━━━ DATA SUPPLIED ━━━

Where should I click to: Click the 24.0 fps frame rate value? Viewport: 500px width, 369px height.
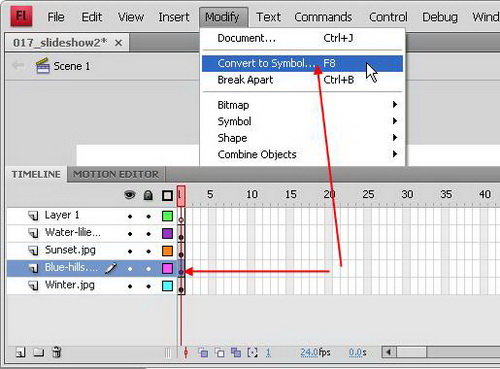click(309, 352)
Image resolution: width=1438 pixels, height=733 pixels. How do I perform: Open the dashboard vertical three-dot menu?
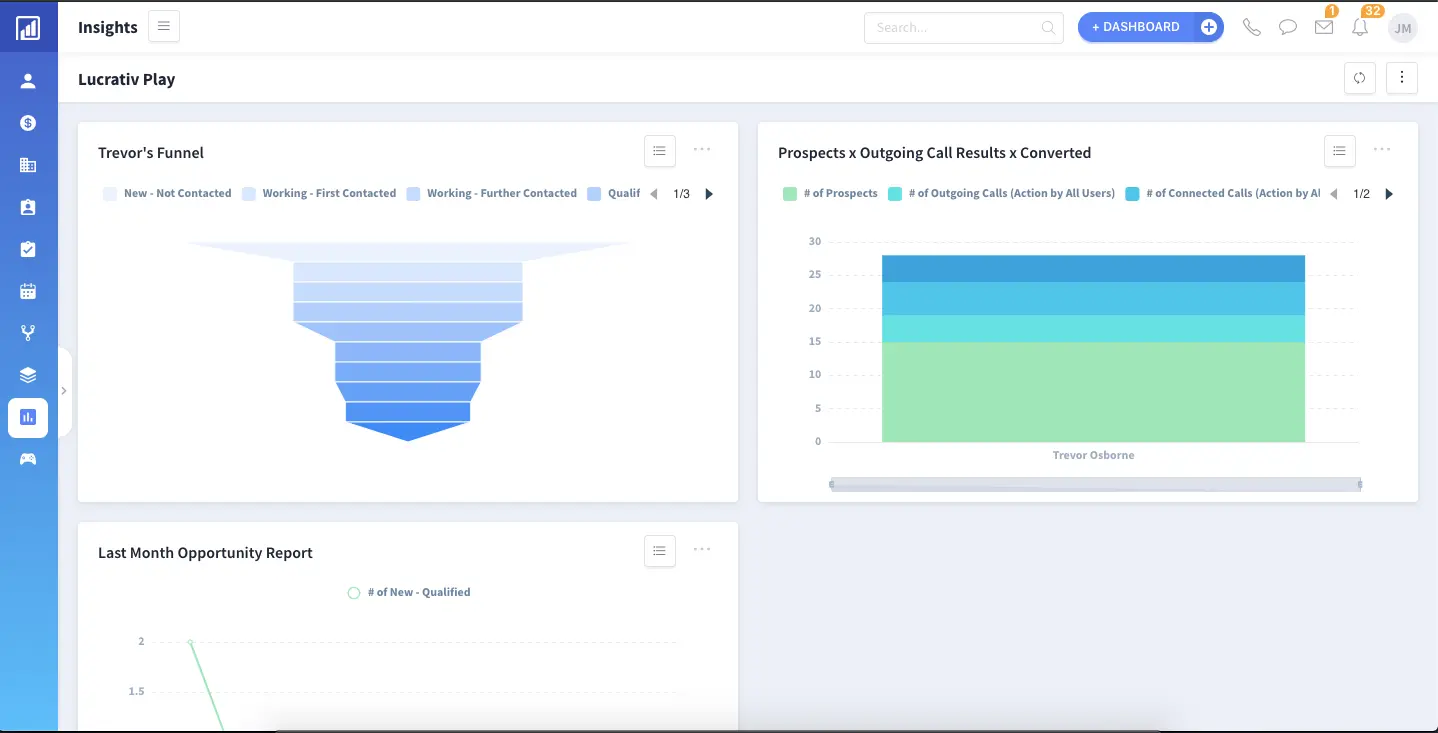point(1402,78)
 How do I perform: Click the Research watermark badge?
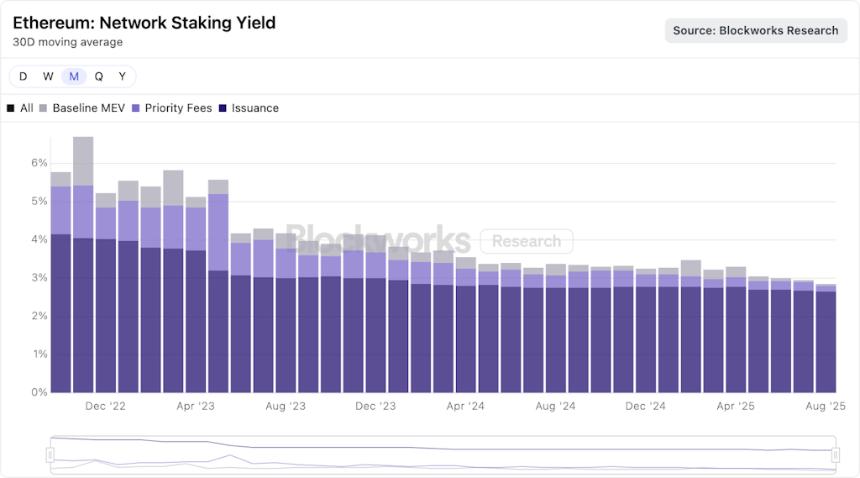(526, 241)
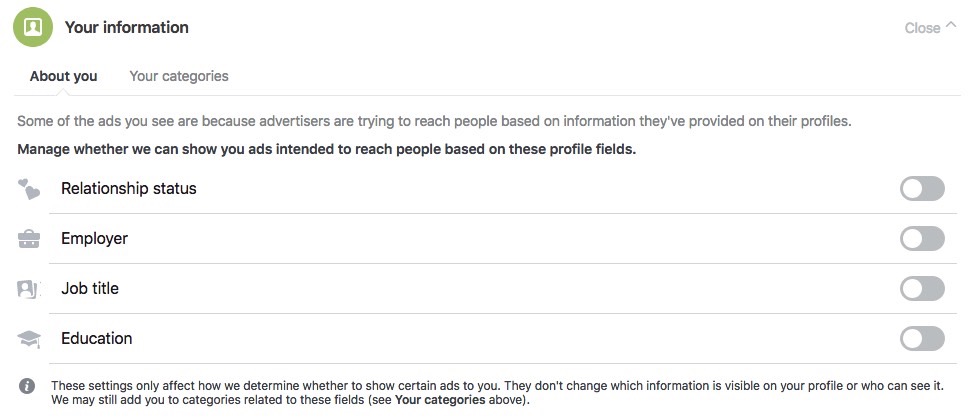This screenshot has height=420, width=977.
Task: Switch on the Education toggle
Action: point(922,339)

━━━

== DIRECTIONS ==
Retype every line of the listing above word for word, without the pictures.

== SOLUTION TO THIS TASK ==
Where should I click to: Click the 24.0 fps frame rate value? Viewport: 500px width, 369px height.
click(309, 352)
Image resolution: width=1438 pixels, height=733 pixels. How do I perform: Open the dashboard vertical three-dot menu?
point(1402,78)
 How do I perform: Click the Research watermark badge?
(526, 241)
This screenshot has height=420, width=977.
Task: Switch on the Education toggle
Action: point(922,339)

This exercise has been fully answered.